University of Virginia
Physics Department

Physical and Chemical Changes

A Physical Science Activity

2003 Virginia SOLs



Students will


Motivation for Learning

Discrepant Event




  1. Fill each beaker ½ full with sugar.
  2. Add 40 mL of water to the first beaker and 40 ml of concentrated acid to the second. Stir and let them both sit.
  3. Ask the students: "In which beaker do the reactants still have the same properties?" (The reaction should be carried out in a well ventilated area, under a hood or near a window.)

physical and chemical chg

In beaker #1 the sugar and water are simply mixed together illustrating a physical change. The components of the mixture still retain their physical properties and could be separated back out of the mixture using those properties.

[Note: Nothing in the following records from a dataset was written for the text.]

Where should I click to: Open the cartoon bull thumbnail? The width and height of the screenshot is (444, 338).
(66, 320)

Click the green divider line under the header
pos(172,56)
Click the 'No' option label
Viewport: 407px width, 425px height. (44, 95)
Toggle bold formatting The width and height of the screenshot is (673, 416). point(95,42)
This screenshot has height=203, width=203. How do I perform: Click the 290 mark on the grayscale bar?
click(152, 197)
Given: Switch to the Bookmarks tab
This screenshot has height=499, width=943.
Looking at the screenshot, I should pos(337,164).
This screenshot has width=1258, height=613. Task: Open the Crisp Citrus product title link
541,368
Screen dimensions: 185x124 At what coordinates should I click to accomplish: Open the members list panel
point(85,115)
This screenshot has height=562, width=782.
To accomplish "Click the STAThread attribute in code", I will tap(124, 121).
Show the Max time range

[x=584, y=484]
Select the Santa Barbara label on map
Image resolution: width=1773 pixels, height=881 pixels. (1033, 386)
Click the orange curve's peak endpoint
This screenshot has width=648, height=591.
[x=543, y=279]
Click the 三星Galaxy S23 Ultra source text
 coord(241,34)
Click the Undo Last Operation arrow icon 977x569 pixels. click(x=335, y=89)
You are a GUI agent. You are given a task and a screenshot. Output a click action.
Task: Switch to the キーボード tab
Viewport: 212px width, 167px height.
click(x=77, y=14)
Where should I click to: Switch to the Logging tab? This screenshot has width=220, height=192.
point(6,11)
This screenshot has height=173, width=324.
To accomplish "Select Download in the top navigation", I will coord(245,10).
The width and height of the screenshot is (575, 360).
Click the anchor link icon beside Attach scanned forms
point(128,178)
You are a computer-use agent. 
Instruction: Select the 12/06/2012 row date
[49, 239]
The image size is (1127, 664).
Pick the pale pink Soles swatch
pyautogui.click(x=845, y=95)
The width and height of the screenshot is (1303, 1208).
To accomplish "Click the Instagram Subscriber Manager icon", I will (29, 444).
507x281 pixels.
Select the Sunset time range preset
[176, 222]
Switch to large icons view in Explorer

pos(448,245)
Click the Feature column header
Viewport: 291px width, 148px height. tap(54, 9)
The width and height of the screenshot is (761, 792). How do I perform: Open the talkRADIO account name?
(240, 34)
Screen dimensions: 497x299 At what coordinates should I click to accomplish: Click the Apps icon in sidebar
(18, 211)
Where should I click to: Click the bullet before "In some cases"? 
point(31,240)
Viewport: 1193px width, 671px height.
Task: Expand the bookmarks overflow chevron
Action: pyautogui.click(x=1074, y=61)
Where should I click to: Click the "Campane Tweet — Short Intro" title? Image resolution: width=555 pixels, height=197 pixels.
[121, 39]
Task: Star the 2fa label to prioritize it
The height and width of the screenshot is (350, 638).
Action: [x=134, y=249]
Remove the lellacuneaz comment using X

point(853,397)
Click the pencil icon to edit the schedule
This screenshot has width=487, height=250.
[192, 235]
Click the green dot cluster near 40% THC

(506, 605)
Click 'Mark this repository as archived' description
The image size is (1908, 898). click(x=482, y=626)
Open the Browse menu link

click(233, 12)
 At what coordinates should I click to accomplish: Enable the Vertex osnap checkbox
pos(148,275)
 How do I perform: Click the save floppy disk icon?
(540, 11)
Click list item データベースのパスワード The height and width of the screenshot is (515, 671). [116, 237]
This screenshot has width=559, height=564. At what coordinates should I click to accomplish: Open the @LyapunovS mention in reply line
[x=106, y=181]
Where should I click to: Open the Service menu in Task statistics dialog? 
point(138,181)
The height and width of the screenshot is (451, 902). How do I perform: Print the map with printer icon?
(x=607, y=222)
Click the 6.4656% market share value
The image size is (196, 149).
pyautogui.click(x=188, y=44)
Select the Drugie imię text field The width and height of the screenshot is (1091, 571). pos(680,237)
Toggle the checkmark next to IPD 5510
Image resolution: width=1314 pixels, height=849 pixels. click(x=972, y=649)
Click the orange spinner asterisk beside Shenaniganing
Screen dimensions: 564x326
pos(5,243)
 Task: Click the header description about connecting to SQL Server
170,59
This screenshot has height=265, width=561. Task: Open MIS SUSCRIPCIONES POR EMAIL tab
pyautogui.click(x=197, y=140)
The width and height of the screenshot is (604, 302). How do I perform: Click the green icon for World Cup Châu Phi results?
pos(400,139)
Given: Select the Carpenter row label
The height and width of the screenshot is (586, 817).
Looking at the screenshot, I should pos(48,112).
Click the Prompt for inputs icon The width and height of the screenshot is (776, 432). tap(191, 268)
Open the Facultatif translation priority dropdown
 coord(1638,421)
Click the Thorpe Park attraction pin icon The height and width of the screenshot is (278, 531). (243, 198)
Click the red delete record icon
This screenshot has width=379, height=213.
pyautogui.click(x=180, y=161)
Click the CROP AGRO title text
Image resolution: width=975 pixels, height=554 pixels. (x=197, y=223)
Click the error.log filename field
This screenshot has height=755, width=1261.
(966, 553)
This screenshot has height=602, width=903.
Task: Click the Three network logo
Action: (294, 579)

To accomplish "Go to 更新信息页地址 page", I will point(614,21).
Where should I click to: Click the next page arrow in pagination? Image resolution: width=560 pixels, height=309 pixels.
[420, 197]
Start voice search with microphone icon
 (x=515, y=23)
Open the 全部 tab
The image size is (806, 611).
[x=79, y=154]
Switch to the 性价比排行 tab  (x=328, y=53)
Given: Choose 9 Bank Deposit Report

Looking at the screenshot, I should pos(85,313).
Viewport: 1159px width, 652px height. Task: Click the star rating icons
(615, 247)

However, in the second beaker the sugar and the acid did not merely mix together. A chemical change took place, resulting in products that are completely different than the original sugar and acid. A gas (SO2) is produced along with water vapor forcing a mass of charcoal to expand out of the beaker. The two key indications of the chemical reaction are the color change and the gas produced.


Background Information

If you break a piece of chalk, it loses its original size and shape. You have caused a change in some of its physical properties, but you have not changed the identity of the substance that makes up the chalk. This type of a change is called a physical change and it happens when substances freeze, boil, evaporate, or condense. These transformations may require energy, or may release energy, but the components that make up the substance do not change identity. An element, like iron, will change states if it is allowed to absorb enough energy, but it will still have physical properties that will identify it as iron.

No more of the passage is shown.